- Chili
- Coordinates: 36°06′10″N 106°09′10″W﻿ / ﻿36.10278°N 106.15278°W
- Country: United States
- State: New Mexico
- County: Rio Arriba

Area
- • Total: 3.32 sq mi (8.59 km^{2})
- • Land: 3.28 sq mi (8.50 km^{2})
- • Water: 0.035 sq mi (0.09 km^{2})
- Elevation: 5,811 ft (1,771 m)

Population (2020)
- • Total: 541
- • Density: 164.8/sq mi (63.62/km^{2})
- Time zone: UTC-7 (Mountain (MST))
- • Summer (DST): UTC-6 (MDT)
- Area code: 505
- GNIS feature ID: 2584076

= Chili, New Mexico =

Chili is an unincorporated community and census-designated place in Rio Arriba County, New Mexico. As of the 2020 census, Chili had a population of 541. U.S. Route 84 passes through the community. The name comes from a station of the D&RG railroad that was known locally as the "Chili Line."
==Geography==
Chili is located at . According to the U.S. Census Bureau, the community has an area of 3.317 mi2; 3.283 mi2 of its area is land, and 0.034 mi2 is water.

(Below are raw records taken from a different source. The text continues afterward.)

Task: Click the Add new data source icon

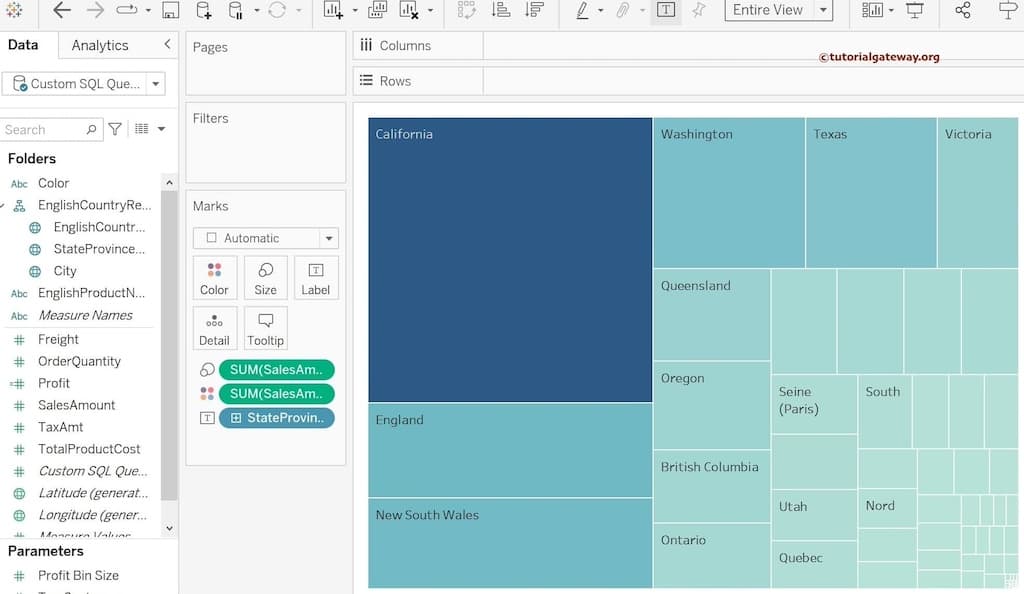Action: pos(203,10)
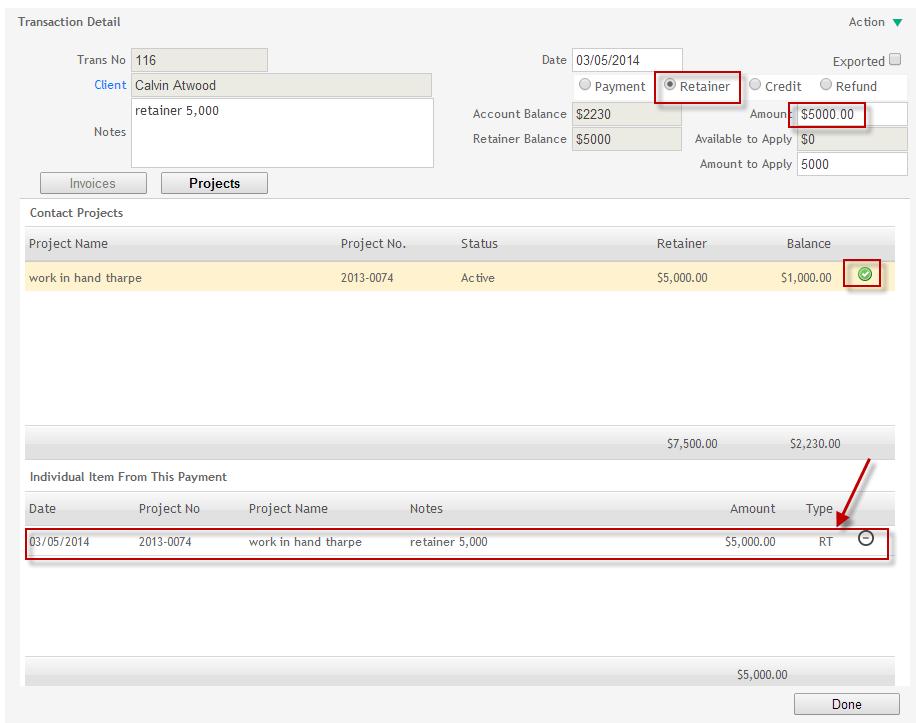Switch to the Invoices tab
This screenshot has width=916, height=723.
pyautogui.click(x=93, y=183)
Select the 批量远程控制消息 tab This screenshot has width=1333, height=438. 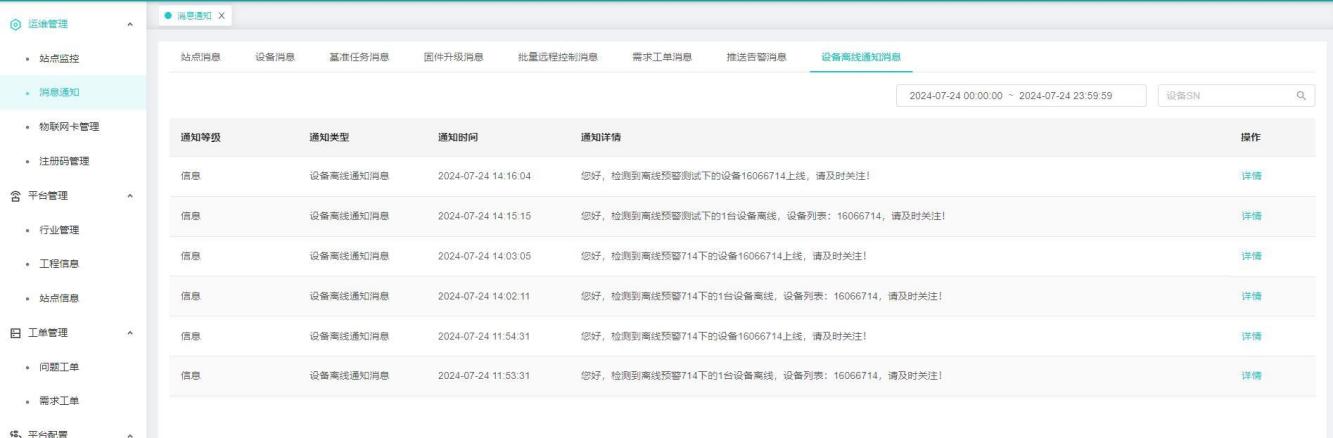coord(558,56)
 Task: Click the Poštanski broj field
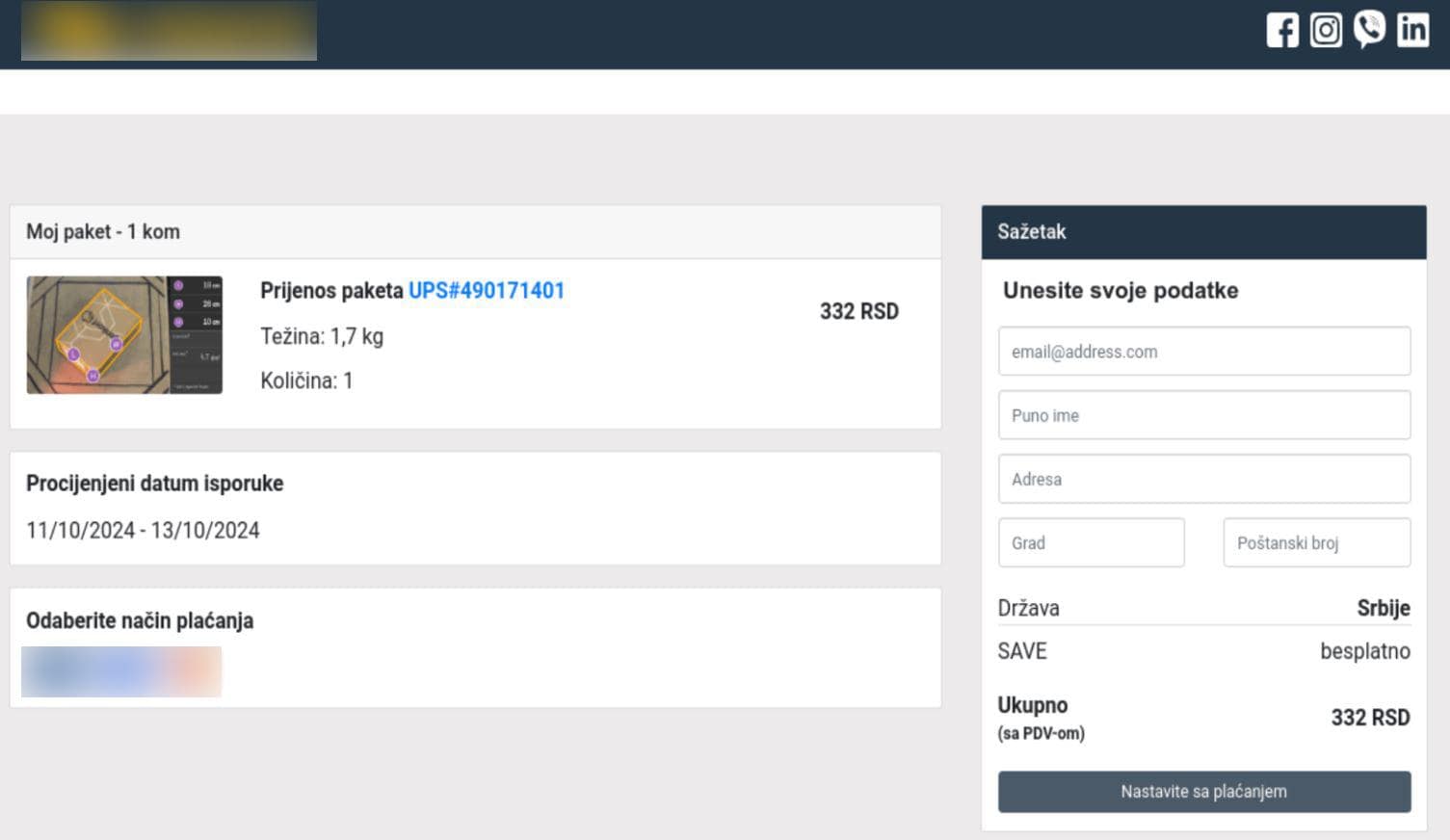click(1316, 542)
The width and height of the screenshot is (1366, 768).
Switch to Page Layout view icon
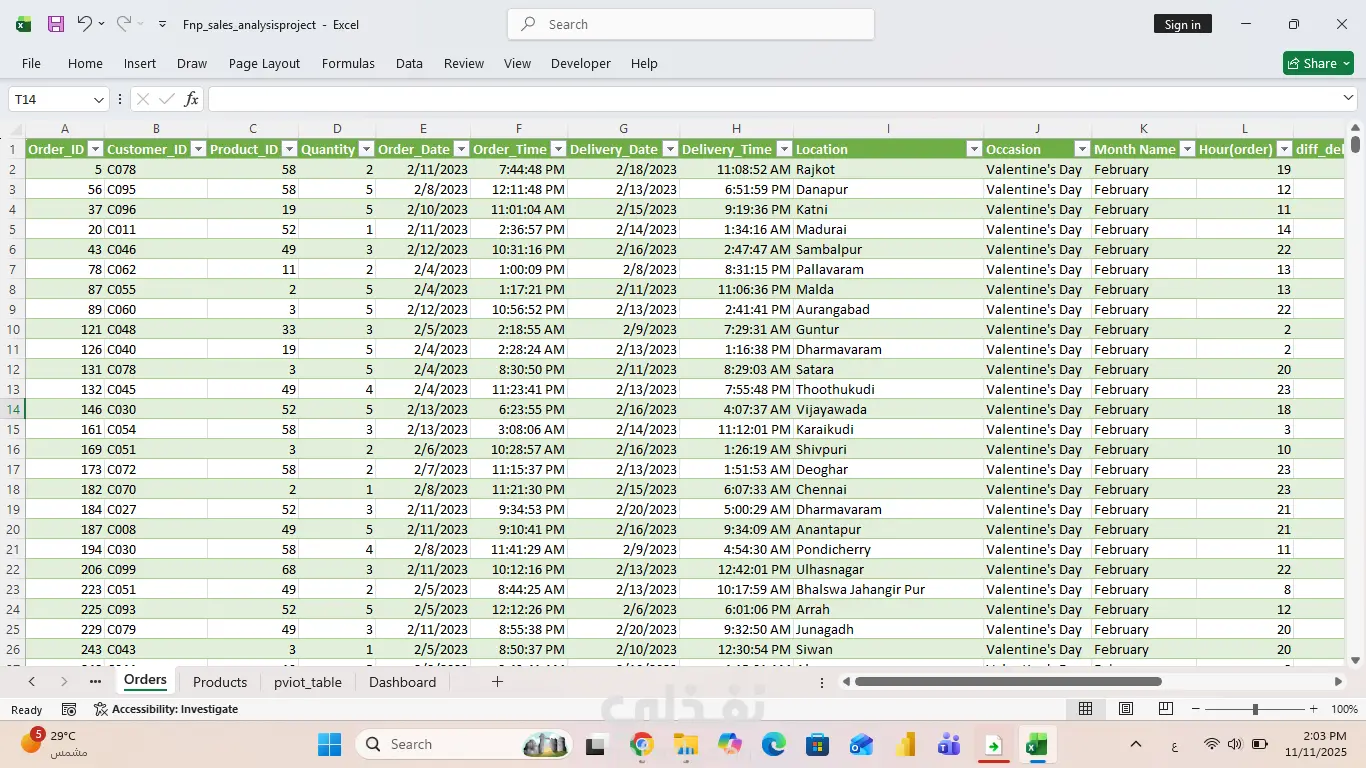1126,709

The Rio del Oso flows by or through Chili, within its zip code 87537, where it crosses under U.S. Route 84, and forms part of the northwest boundary of this zip code region. The Rio Chama forms the northeast boundary of this zip code region.

==Demographics==

Historical population
| Census | Pop. | Note | %± |
| 2020 | 541 |  | — |
U.S. Decennial Census

==Education==
Chili is served by Española Public Schools. The comprehensive public high school is Española Valley High School.